Turn on a gas flame, a grill, or a broiler. Set the eggplant directly over or under the heat and cook, turning frequently, until charred all over, 15 to 20 minutes. Transfer the eggplant flesh and skin to a blender and purée with the squid ink if using and the xanthan gum until very smooth. With the machine running, gradually add the browned butter mixture. Add the tamari, vinegar, and smoked salt and blend just to incorporate. Strain the purée through a fine-mesh strainer into a bowl and refrigerate to chill.
For the ice cream, in a medium, heavy saucepan, combine the cream and milk and bring to a very low simmer over low heat. Meanwhile, in a bowl, whisk the egg yolks with the sugar and salt until the mixture is very pale in color and fully incorporated. Gradually add the hot cream into the egg base, whisking constantly. Return the cream mixture to the saucepan and whisk constantly over medium-low heat. Continue whisking until the base thickens to nape (just coating the back of the spoon).
Set up a bowl of ice water. Set another bowl in it. Transfer the base to the bowl set over the ice and stir occasionally, until chilled.
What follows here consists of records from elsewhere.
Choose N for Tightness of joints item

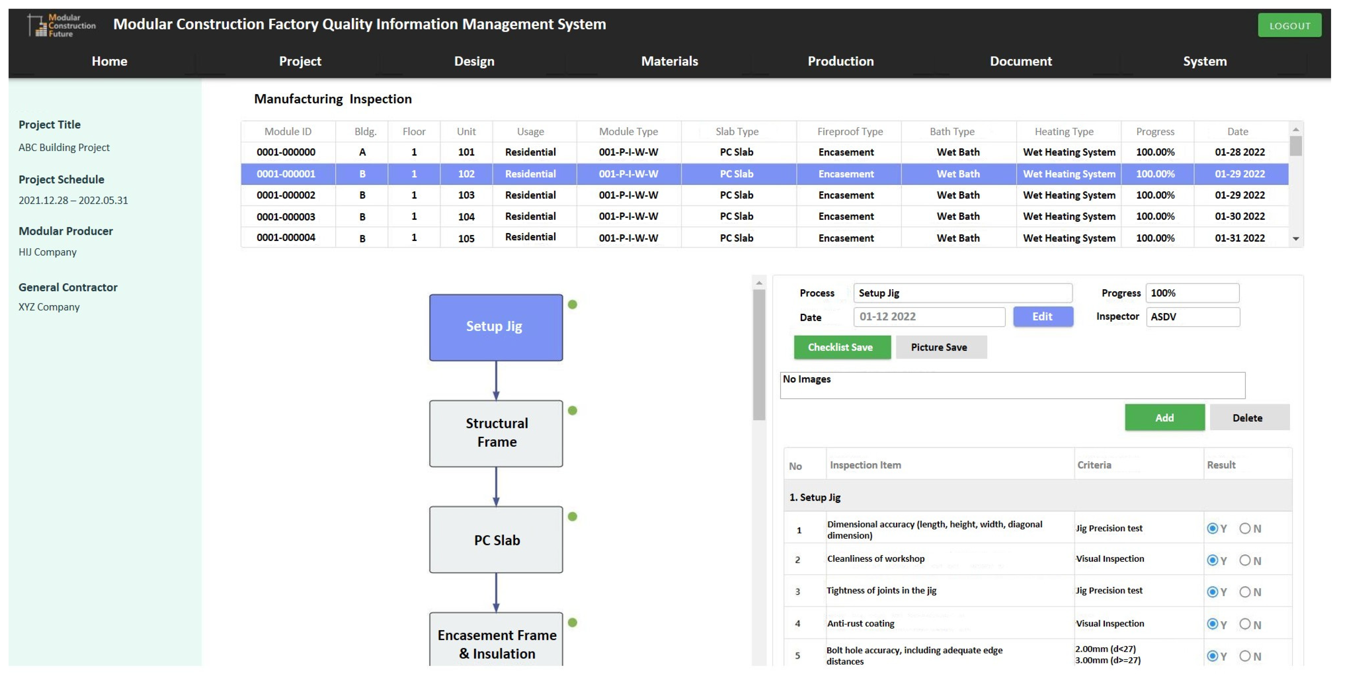point(1245,592)
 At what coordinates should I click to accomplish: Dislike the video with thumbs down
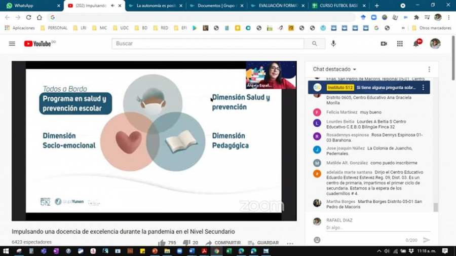tap(186, 243)
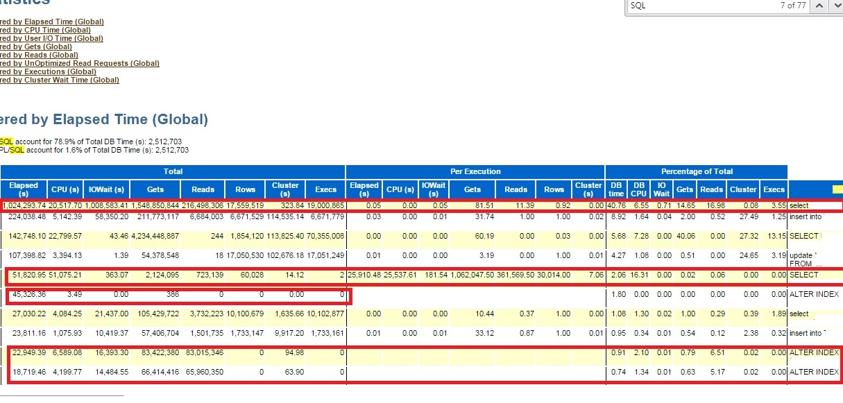Click the 'DB CPU' column header
The image size is (843, 403).
(x=638, y=189)
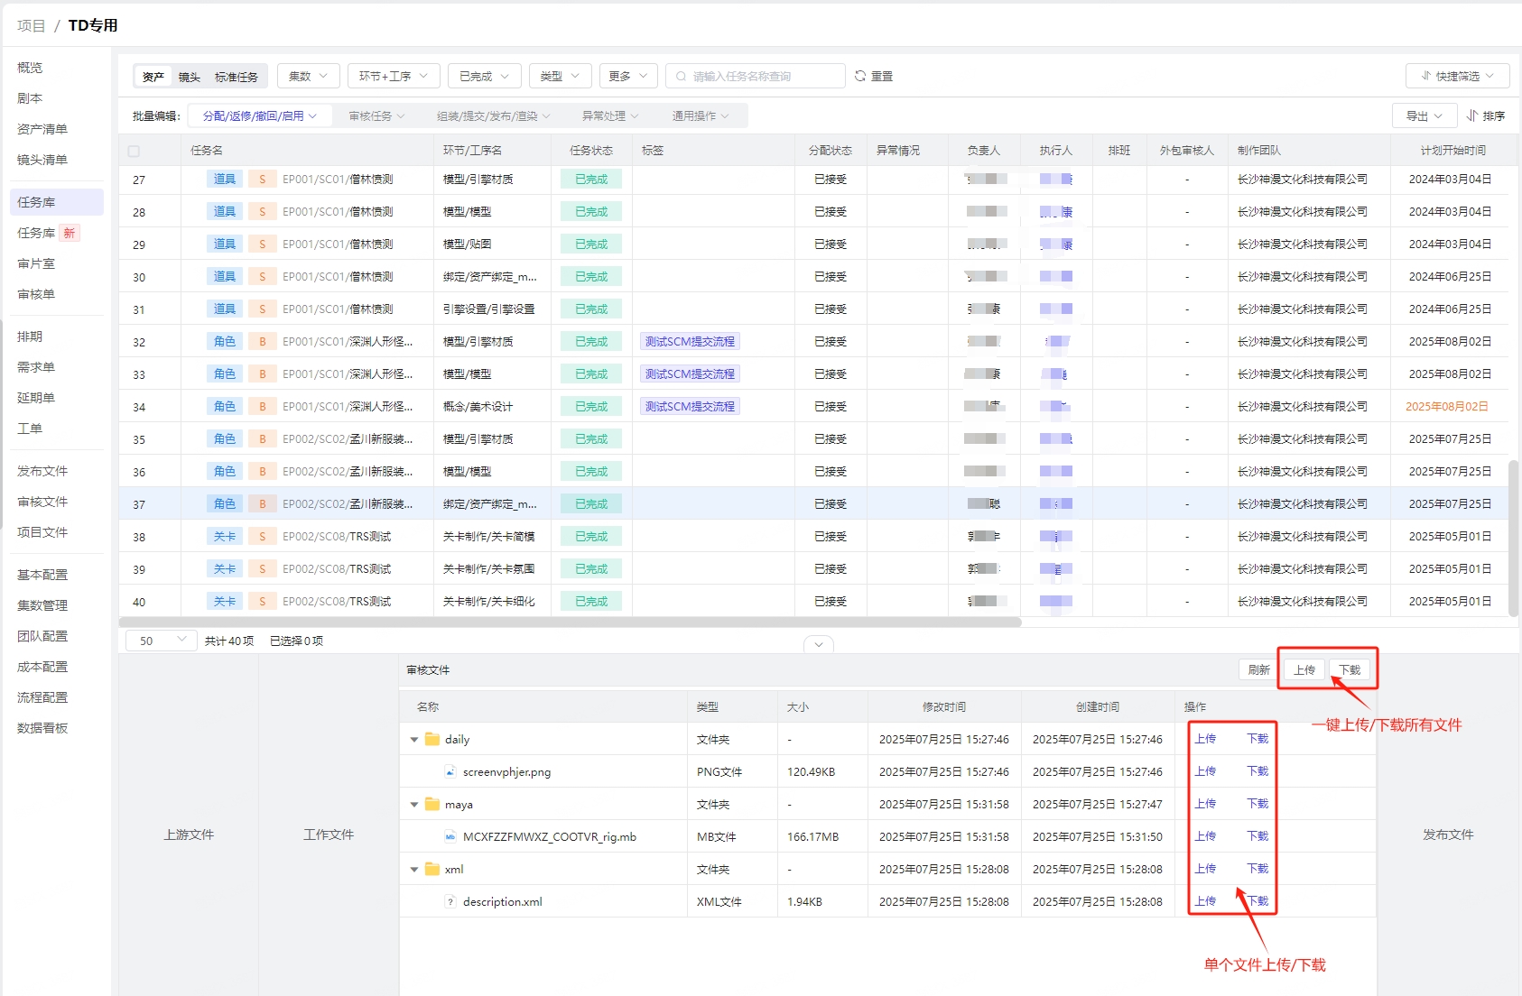
Task: Toggle the select-all checkbox in table header
Action: (x=134, y=151)
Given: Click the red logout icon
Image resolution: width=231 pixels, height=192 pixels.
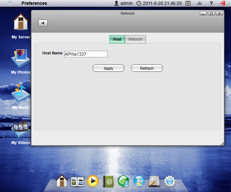Looking at the screenshot, I should (x=223, y=3).
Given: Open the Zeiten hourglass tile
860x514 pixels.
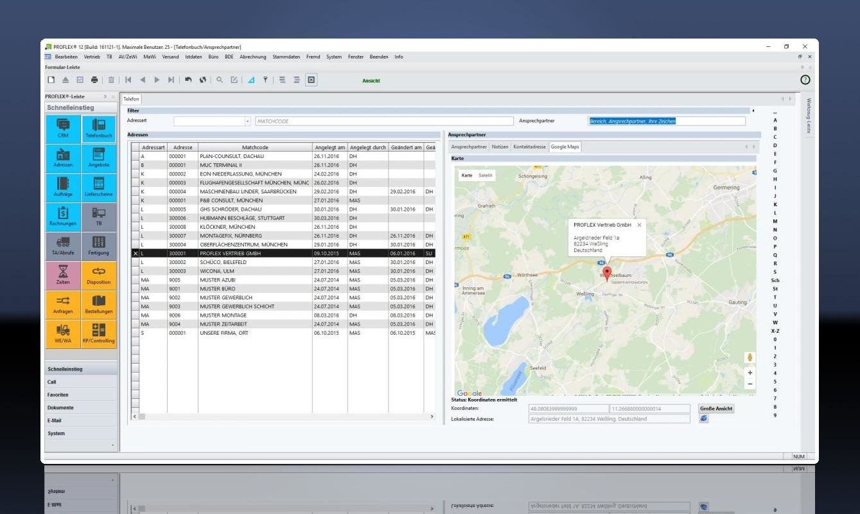Looking at the screenshot, I should click(x=63, y=275).
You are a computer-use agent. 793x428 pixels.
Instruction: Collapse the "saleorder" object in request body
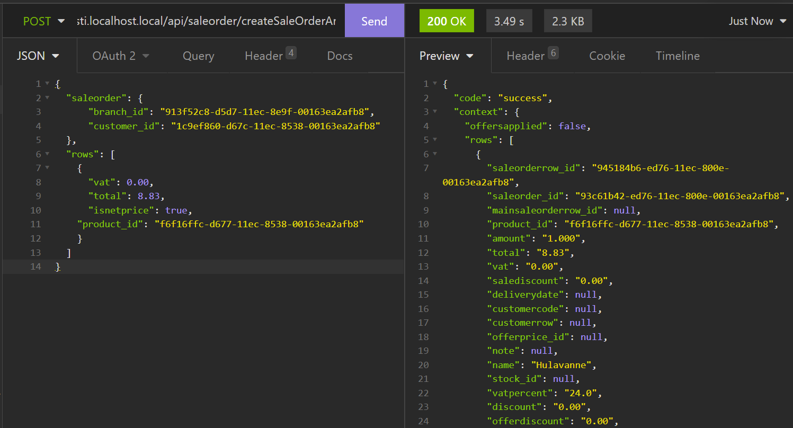[47, 98]
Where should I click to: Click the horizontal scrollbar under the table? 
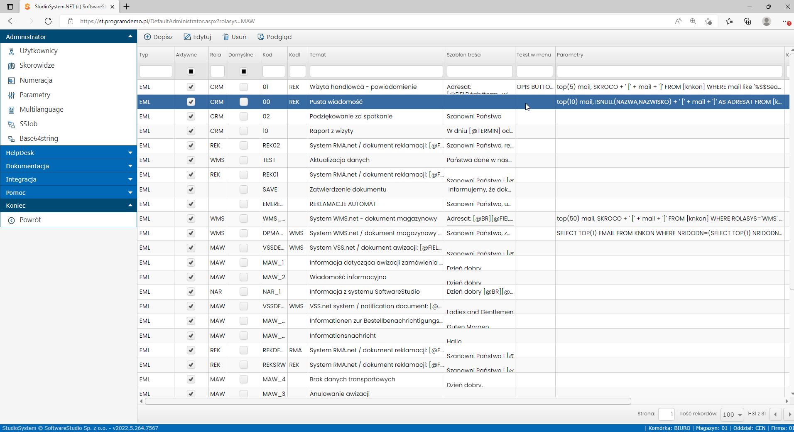coord(388,401)
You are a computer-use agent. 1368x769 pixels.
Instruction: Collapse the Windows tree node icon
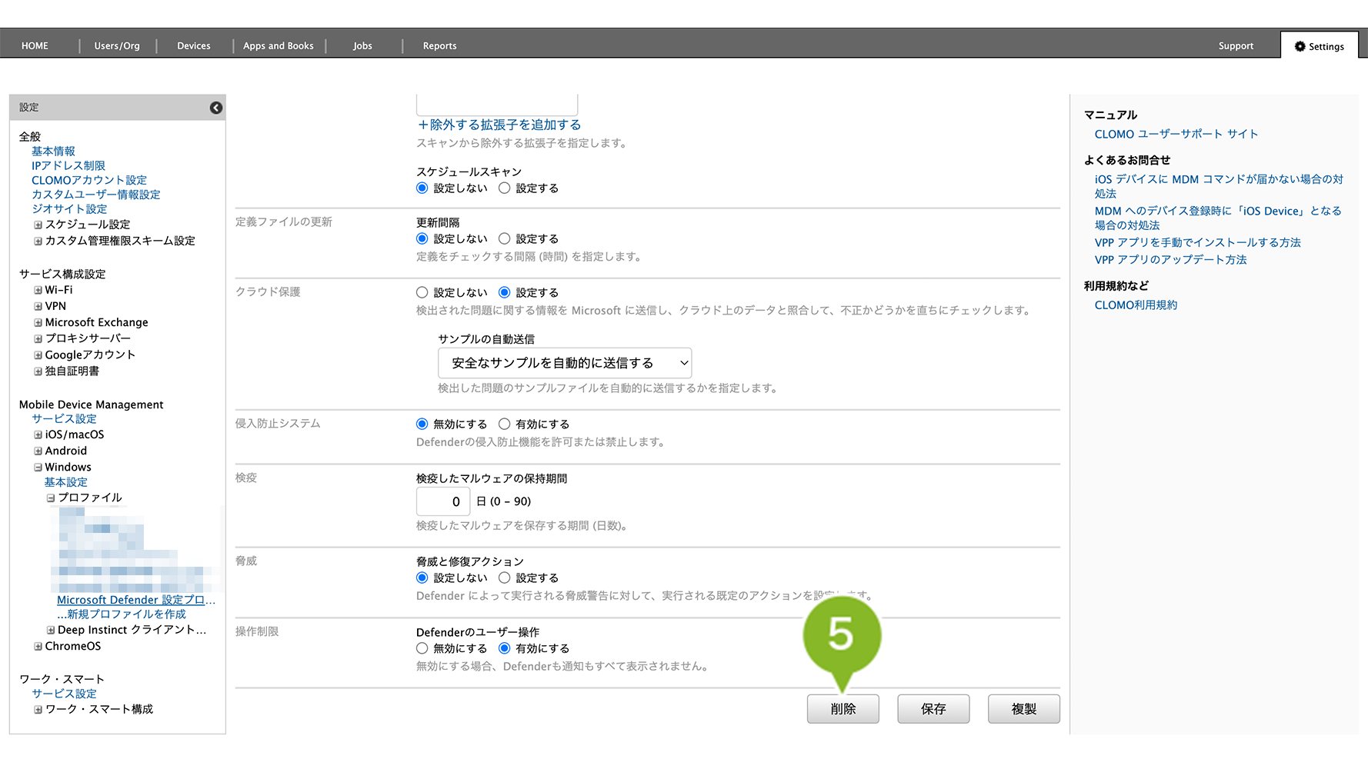click(x=38, y=468)
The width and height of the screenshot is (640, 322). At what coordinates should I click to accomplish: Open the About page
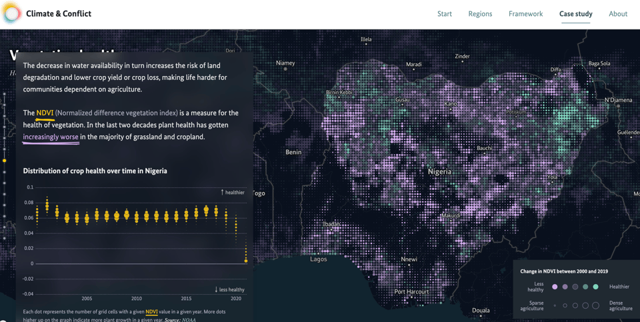(x=617, y=14)
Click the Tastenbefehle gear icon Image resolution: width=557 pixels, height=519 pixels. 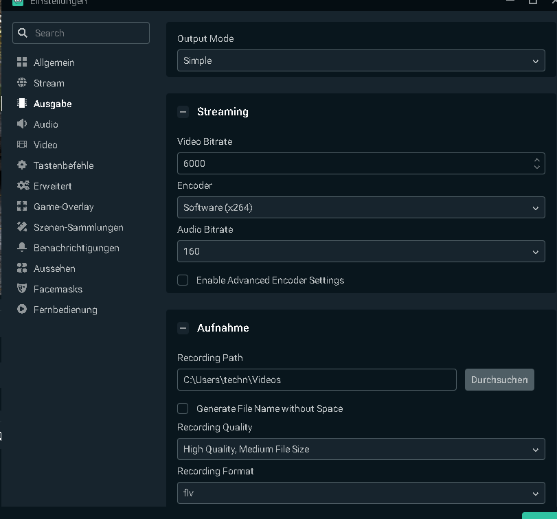tap(22, 165)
In a blender or bowl, mix the chilled eggplant puree and ice cream base until homogeneous. Pour into an ice cream maker and churn according to the manufacturer's instructions. Transfer the soft ice cream into an airtight freezer container and freeze for at least 4 hours and for up to two weeks.
For the black sesame powder, in a spice grinder, grind the toasted sesame seeds with the confectioners' sugar and nonfat milk powder until you have a very fine powder. Pulse the ingredients until evenly mixed. Pass the mixture through a sifter and discard any coarse bits. Reserve in a small airtight container until ready to use.
When serving, if the ice cream is too firm to scoop, pull it out of the freezer to soften slightly for 5 to 15 minutes. Arrange some of the sesame powder in four serving bowls or plates. Scoop a generous portion of ice cream on top, then garnish with aromatic blooms and serve.